Today we’d like to introduce you to Natalie McCasling.

Natalie, let’s start with your story. We’d love to hear how you got started and how the journey has been so far.
I started Grammatical Art in 2012 as a creative outlet and before I knew it, I was teaching myself how to screen print at my kitchen table. Six years later, I have somehow built a mini-empire around my sarcastic sense of humor and a pet peeve.

Great, so let’s dig a little deeper into the story – has it been an easy path overall and if not, what were the challenges you’ve had to overcome?
This has been a bumpy, winding road with many hills and valleys. I thought this was going to be a hobby and that was all. Maybe, I would make some extra money while being more fulfilled creatively, but I never envisioned it to be what it is today.

Life can be incredibly challenging, especially when you’re balancing a career, family life, friends and just general self-care. Then you go ahead and add in running a business and you’re going to feel stressed to the max. Some days, you will want to abandon the business, but don’t give up. Get organized. Schedule out time for everything and make the most of your day. Have a half hour for your lunch break? Scarf down your food while making to-do lists for the next thing you want to do in the business. When you’re building your business, especially as a one-woman show, you’re going to need to work on your business every day. That doesn’t necessarily mean 8 hours per day, but you should plan on doing something for the business, no matter how small, every single day.
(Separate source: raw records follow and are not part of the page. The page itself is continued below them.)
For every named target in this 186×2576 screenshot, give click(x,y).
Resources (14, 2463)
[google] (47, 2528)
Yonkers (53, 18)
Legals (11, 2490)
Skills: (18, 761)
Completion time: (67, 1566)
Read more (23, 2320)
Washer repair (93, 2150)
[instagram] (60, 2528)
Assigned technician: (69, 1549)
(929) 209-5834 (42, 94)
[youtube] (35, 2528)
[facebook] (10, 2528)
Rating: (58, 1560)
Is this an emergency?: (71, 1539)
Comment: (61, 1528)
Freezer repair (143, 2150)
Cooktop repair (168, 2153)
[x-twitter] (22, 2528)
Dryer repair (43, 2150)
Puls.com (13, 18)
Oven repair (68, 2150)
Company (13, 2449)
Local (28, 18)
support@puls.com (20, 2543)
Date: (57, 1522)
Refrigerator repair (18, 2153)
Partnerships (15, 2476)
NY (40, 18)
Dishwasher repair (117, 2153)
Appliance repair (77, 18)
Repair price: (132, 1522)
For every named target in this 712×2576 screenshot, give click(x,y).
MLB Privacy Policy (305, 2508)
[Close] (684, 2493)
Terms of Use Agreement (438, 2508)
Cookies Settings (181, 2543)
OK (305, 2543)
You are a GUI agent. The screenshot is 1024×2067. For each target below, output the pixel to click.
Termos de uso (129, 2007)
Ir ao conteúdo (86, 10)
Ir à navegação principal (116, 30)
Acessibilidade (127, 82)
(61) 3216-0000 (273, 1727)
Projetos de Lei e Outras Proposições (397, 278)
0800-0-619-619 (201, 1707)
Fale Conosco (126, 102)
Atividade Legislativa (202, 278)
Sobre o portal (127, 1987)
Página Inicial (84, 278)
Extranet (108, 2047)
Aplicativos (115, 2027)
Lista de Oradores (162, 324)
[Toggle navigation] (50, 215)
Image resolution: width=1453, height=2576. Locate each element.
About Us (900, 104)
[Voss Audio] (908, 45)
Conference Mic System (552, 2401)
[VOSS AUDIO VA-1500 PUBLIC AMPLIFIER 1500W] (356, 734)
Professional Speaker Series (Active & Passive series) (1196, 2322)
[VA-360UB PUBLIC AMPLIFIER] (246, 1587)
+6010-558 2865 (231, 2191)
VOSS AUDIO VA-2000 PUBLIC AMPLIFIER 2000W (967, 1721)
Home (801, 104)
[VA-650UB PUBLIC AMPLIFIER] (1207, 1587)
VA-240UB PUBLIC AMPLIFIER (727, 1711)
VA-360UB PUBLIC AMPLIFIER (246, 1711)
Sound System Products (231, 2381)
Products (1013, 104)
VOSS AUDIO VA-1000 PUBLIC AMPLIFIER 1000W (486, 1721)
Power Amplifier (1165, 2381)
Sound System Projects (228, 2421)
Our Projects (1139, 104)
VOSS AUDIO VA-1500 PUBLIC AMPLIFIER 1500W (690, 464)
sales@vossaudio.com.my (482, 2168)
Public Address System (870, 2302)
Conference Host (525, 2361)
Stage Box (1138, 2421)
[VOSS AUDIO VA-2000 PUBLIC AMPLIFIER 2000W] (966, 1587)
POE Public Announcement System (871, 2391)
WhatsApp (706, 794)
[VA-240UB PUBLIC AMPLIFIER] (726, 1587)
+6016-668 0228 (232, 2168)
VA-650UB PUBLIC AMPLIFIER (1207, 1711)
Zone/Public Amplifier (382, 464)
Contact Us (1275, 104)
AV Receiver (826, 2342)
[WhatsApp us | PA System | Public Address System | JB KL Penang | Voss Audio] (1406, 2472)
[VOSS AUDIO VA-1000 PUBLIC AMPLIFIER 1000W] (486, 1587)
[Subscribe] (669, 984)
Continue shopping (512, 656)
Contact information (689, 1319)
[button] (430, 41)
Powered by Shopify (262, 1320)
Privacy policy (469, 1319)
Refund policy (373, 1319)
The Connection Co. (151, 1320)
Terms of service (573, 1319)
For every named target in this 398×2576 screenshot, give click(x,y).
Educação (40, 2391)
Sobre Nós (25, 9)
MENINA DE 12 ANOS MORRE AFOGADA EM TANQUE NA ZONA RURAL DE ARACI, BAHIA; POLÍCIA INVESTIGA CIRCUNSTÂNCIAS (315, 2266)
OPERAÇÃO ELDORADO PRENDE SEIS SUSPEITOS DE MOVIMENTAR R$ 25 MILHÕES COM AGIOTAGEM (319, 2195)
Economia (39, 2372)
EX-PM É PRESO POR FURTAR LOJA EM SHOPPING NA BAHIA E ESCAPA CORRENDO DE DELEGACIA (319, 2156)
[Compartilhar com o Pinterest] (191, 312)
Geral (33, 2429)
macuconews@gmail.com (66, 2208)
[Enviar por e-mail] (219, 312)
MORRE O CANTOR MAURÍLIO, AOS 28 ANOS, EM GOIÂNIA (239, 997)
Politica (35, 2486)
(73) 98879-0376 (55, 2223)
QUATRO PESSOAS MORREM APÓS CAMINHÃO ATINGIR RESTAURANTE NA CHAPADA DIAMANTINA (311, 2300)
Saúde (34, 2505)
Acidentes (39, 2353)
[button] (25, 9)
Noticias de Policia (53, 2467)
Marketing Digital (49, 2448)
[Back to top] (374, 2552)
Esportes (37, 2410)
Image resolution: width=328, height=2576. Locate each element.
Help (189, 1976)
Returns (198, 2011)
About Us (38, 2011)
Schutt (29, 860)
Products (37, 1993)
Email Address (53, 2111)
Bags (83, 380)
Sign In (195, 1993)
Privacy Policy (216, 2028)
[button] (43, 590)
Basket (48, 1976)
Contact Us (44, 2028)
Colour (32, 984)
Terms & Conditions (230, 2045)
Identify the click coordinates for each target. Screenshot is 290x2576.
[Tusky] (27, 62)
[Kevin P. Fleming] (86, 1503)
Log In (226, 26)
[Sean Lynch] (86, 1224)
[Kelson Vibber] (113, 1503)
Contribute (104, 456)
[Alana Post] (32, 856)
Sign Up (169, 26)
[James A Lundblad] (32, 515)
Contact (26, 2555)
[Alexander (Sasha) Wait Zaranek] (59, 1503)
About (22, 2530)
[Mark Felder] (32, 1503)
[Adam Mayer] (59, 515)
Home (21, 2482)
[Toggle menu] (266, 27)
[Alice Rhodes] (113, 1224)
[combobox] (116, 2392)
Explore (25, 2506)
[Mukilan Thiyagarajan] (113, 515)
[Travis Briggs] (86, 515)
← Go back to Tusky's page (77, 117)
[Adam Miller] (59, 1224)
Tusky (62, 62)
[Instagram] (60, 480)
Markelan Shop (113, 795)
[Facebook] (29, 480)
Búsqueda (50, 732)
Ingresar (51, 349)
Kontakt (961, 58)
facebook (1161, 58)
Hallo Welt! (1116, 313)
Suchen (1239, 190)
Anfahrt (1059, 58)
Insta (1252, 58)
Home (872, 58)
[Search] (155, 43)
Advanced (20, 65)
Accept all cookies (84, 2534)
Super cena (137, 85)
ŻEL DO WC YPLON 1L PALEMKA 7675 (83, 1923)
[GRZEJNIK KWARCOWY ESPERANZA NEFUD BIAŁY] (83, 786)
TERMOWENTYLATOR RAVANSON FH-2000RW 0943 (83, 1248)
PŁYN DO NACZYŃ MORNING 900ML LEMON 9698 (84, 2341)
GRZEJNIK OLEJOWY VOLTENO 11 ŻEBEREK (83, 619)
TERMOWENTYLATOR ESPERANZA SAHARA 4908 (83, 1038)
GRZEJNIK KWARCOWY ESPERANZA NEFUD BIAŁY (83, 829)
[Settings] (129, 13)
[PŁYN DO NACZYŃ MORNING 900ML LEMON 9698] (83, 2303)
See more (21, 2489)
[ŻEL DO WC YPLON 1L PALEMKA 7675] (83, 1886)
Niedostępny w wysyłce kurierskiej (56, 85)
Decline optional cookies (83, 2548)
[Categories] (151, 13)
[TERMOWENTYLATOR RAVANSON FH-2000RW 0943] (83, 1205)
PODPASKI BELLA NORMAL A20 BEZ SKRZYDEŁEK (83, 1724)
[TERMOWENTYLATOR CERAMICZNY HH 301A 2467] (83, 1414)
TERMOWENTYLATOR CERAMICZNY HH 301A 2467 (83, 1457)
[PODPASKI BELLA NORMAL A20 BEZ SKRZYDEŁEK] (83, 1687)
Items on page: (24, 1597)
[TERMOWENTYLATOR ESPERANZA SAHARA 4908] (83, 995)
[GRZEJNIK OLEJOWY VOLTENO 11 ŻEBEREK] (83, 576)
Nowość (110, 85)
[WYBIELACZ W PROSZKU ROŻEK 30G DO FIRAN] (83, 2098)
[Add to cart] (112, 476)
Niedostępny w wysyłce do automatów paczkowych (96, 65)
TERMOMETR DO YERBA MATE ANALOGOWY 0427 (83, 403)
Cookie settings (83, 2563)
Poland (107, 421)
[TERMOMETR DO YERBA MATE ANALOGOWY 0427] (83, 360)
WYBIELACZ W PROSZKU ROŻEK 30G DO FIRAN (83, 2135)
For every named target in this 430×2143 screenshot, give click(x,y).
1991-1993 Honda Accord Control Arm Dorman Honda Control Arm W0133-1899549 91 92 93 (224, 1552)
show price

It could be as simple as reading into how to get a business license (and whether you need to get one yet) on your local city’s website. If you’ve figured out how to apply for your business license, you’ve successfully completed something that needs to get done. All of these small things add up over time and before you know it, you’re rolling and things are getting done.

Don’t hide behind excuses and think because there’s too much to do that it’s impossible. It’s TOTALLY possible, you just have to start.

Make those lists, stop making excuses and get stuff done.

Alright – so let’s talk business. Tell us about Grammatical Art – what should we know?
I own and operate Grammatical Art, a grammar- and science-themed print and apparel business. I help people to let their nerd flags fly.

I’ve always found it incredibly important to give back to the community, and we have a line of products where 100% of the proceeds go to a local non-profit school that services special needs kids and their families. Three years ago, in the midst of growth for my business, my daughter was diagnosed with autism. Thanks to this school, she gets the therapies and services she needs, so I think donating the proceeds from these items is the very least I can do to try and repay them.

What’s the most important piece of advice you could give to a young woman just starting her career?
You can do this. Push away the doubt, whether it’s coming from other people or yourself, just push it away.